#### What is required:
Extract every one of the records below and reproduce each line without any change.

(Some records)
------------

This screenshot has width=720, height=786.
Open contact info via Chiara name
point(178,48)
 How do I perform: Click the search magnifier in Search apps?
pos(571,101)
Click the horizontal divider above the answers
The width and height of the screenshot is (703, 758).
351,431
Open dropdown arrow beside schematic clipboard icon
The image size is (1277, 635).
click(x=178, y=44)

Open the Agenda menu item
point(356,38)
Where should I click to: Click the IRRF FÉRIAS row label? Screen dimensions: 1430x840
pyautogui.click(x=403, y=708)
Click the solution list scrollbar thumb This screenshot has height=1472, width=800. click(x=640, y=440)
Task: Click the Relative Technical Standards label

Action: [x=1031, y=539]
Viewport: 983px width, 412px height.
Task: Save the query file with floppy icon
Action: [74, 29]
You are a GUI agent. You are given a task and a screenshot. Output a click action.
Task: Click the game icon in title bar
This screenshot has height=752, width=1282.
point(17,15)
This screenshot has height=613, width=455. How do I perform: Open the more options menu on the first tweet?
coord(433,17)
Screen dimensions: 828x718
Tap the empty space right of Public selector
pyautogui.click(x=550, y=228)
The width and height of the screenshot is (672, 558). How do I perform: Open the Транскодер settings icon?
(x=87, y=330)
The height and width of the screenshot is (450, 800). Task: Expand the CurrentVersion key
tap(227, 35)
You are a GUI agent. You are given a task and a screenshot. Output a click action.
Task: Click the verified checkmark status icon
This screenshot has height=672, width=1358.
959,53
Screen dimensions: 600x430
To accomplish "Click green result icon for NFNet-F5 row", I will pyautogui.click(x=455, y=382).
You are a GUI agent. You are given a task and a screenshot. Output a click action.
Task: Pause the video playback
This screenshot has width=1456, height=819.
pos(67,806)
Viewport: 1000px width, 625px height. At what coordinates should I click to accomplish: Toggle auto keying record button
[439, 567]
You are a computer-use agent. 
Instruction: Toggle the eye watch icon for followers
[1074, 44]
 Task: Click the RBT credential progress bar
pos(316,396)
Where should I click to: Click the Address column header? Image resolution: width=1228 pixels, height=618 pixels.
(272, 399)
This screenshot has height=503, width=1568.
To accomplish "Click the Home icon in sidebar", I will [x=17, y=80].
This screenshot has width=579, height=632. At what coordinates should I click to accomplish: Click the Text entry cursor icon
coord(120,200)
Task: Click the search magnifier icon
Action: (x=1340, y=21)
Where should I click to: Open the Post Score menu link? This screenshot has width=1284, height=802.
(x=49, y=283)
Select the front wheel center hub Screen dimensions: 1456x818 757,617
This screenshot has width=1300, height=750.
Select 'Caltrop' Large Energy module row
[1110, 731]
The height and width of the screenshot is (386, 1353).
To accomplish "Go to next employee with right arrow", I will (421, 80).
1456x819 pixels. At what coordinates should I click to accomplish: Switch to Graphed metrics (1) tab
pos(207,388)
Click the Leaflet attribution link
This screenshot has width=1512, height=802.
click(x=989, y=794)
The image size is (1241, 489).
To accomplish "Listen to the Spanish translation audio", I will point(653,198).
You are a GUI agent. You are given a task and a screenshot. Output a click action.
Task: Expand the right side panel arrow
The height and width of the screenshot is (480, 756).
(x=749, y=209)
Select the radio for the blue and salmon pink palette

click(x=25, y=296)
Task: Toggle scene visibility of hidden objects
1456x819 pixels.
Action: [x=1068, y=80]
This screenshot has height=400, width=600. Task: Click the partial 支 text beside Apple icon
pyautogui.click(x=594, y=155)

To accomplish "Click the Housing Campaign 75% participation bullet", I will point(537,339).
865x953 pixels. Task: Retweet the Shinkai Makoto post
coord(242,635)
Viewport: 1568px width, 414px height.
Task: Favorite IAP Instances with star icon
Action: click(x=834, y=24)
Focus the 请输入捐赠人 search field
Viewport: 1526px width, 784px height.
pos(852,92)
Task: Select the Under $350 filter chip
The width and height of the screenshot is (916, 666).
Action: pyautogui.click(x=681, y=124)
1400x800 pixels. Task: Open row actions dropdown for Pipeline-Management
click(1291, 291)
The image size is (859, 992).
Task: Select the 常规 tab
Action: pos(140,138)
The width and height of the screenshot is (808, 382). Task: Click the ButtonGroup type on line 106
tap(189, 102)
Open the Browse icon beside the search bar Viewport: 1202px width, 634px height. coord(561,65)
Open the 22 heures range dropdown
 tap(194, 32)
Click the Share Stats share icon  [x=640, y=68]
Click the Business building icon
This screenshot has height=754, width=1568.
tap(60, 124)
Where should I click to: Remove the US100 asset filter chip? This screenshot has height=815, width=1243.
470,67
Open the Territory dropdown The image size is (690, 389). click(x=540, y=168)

------------

#### Worked solution:
This screenshot has width=720, height=786.
Open contact info via Chiara name
point(178,48)
 How do I perform: Click the search magnifier in Search apps?
pos(571,101)
Click the horizontal divider above the answers
The width and height of the screenshot is (703, 758).
351,431
Open dropdown arrow beside schematic clipboard icon
The image size is (1277, 635).
click(x=178, y=44)

Open the Agenda menu item
point(356,38)
Where should I click to: Click the IRRF FÉRIAS row label? Screen dimensions: 1430x840
pyautogui.click(x=403, y=708)
Click the solution list scrollbar thumb This screenshot has height=1472, width=800. click(x=640, y=440)
Task: Click the Relative Technical Standards label

Action: [x=1031, y=539]
Viewport: 983px width, 412px height.
Task: Save the query file with floppy icon
Action: [74, 29]
You are a GUI agent. You are given a task and a screenshot. Output a click action.
Task: Click the game icon in title bar
This screenshot has height=752, width=1282.
point(17,15)
This screenshot has height=613, width=455. How do I perform: Open the more options menu on the first tweet?
coord(433,17)
Screen dimensions: 828x718
Tap the empty space right of Public selector
pyautogui.click(x=550, y=228)
The width and height of the screenshot is (672, 558). How do I perform: Open the Транскодер settings icon?
(x=87, y=330)
The height and width of the screenshot is (450, 800). Task: Expand the CurrentVersion key
tap(227, 35)
You are a GUI agent. You are given a task and a screenshot. Output a click action.
Task: Click the verified checkmark status icon
This screenshot has height=672, width=1358.
959,53
Screen dimensions: 600x430
To accomplish "Click green result icon for NFNet-F5 row", I will pyautogui.click(x=455, y=382).
You are a GUI agent. You are given a task and a screenshot. Output a click action.
Task: Pause the video playback
This screenshot has width=1456, height=819.
pos(67,806)
Viewport: 1000px width, 625px height. At what coordinates should I click to accomplish: Toggle auto keying record button
[439, 567]
You are a computer-use agent. 
Instruction: Toggle the eye watch icon for followers
[1074, 44]
 Task: Click the RBT credential progress bar
pos(316,396)
Where should I click to: Click the Address column header? Image resolution: width=1228 pixels, height=618 pixels.
(272, 399)
This screenshot has height=503, width=1568.
To accomplish "Click the Home icon in sidebar", I will [x=17, y=80].
This screenshot has width=579, height=632. At what coordinates should I click to accomplish: Click the Text entry cursor icon
coord(120,200)
Task: Click the search magnifier icon
Action: (x=1340, y=21)
Where should I click to: Open the Post Score menu link? This screenshot has width=1284, height=802.
(x=49, y=283)
Select the front wheel center hub Screen dimensions: 1456x818 757,617
This screenshot has width=1300, height=750.
Select 'Caltrop' Large Energy module row
[1110, 731]
The height and width of the screenshot is (386, 1353).
To accomplish "Go to next employee with right arrow", I will (421, 80).
1456x819 pixels. At what coordinates should I click to accomplish: Switch to Graphed metrics (1) tab
pos(207,388)
Click the Leaflet attribution link
This screenshot has width=1512, height=802.
click(x=989, y=794)
The image size is (1241, 489).
To accomplish "Listen to the Spanish translation audio", I will point(653,198).
You are a GUI agent. You are given a task and a screenshot. Output a click action.
Task: Expand the right side panel arrow
The height and width of the screenshot is (480, 756).
(x=749, y=209)
Select the radio for the blue and salmon pink palette

click(x=25, y=296)
Task: Toggle scene visibility of hidden objects
1456x819 pixels.
Action: [x=1068, y=80]
This screenshot has height=400, width=600. Task: Click the partial 支 text beside Apple icon
pyautogui.click(x=594, y=155)

To accomplish "Click the Housing Campaign 75% participation bullet", I will point(537,339).
865x953 pixels. Task: Retweet the Shinkai Makoto post
coord(242,635)
Viewport: 1568px width, 414px height.
Task: Favorite IAP Instances with star icon
Action: click(x=834, y=24)
Focus the 请输入捐赠人 search field
Viewport: 1526px width, 784px height.
pos(852,92)
Task: Select the Under $350 filter chip
The width and height of the screenshot is (916, 666).
Action: pyautogui.click(x=681, y=124)
1400x800 pixels. Task: Open row actions dropdown for Pipeline-Management
click(1291, 291)
The image size is (859, 992).
Task: Select the 常规 tab
Action: pos(140,138)
The width and height of the screenshot is (808, 382). Task: Click the ButtonGroup type on line 106
tap(189, 102)
Open the Browse icon beside the search bar Viewport: 1202px width, 634px height. coord(561,65)
Open the 22 heures range dropdown
 tap(194, 32)
Click the Share Stats share icon  [x=640, y=68]
Click the Business building icon
This screenshot has height=754, width=1568.
tap(60, 124)
Where should I click to: Remove the US100 asset filter chip? This screenshot has height=815, width=1243.
470,67
Open the Territory dropdown The image size is (690, 389). click(x=540, y=168)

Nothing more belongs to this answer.